(Data shown):
========================================

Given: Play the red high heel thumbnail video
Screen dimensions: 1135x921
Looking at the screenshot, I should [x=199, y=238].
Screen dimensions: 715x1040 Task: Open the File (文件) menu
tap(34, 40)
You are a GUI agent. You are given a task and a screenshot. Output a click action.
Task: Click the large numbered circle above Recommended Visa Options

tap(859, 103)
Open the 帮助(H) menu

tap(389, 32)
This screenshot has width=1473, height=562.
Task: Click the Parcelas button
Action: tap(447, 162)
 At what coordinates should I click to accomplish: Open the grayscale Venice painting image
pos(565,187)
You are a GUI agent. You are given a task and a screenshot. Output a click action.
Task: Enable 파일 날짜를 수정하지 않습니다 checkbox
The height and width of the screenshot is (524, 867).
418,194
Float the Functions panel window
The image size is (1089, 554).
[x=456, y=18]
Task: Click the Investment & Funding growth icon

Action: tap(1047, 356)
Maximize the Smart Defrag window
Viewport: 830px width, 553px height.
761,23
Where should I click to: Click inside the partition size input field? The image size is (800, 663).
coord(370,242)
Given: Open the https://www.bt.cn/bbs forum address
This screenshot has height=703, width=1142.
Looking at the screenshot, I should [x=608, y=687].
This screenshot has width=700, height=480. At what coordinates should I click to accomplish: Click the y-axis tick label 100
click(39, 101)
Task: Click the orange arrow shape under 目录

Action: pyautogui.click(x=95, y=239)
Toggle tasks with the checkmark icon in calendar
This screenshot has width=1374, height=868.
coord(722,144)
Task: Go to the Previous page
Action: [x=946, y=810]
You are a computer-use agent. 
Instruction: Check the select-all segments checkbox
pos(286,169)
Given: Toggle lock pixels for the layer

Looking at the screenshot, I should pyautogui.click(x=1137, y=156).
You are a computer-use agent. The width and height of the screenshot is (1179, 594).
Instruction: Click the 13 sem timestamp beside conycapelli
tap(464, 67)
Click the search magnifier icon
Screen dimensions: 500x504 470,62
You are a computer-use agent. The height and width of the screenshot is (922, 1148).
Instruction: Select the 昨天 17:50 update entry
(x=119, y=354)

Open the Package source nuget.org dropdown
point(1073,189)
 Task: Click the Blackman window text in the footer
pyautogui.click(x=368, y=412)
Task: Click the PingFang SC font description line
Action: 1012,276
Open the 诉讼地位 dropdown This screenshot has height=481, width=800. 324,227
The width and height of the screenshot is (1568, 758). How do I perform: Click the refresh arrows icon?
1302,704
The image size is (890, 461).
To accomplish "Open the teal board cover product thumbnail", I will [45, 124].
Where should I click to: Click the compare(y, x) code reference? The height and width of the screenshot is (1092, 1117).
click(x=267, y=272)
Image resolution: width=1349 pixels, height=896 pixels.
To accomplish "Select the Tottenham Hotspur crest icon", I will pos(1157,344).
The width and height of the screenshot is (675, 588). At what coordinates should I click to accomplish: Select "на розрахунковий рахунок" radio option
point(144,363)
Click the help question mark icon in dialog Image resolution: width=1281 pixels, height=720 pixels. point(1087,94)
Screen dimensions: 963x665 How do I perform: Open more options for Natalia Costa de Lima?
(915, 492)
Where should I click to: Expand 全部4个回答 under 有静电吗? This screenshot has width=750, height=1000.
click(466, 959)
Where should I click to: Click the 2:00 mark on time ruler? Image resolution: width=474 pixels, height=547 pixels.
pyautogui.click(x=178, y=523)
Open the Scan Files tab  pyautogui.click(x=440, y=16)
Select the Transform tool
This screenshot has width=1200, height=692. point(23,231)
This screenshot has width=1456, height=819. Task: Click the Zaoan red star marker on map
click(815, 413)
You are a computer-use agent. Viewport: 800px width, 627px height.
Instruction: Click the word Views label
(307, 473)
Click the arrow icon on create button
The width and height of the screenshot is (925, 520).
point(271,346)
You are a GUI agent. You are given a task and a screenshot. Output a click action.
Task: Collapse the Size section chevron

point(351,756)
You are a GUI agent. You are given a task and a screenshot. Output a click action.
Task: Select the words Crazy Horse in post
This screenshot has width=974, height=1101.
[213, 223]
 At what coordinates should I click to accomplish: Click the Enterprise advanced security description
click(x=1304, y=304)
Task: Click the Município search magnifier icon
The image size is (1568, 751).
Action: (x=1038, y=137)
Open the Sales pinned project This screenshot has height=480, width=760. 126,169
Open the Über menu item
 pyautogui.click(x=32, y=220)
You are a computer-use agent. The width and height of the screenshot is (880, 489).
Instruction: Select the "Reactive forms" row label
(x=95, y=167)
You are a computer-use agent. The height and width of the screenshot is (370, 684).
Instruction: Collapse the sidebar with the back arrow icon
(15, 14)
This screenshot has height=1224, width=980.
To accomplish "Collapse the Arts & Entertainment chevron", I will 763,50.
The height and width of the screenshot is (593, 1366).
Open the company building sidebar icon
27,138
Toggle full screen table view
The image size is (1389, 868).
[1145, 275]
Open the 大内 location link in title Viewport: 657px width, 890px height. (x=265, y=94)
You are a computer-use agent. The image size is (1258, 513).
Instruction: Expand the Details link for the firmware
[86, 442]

========================================

(What you have to do):
Render the stretch of lines from the one containing "Image resolution: width=1349" through the one containing "point(144,363)" as a Markdown table with the columns Row and Line. Give each line its own numbered row and leave out blank lines.

(Result of the exercise):
| Row | Line |
|---|---|
| 1 | Image resolution: width=1349 pixels, height=896 pixels. |
| 2 | To accomplish "Select the Tottenham Hotspur crest icon", I will pos(1157,344). |
| 3 | The width and height of the screenshot is (675, 588). At what coordinates should I click to accomplish: Select "на розрахунковий рахунок" radio option |
| 4 | point(144,363) |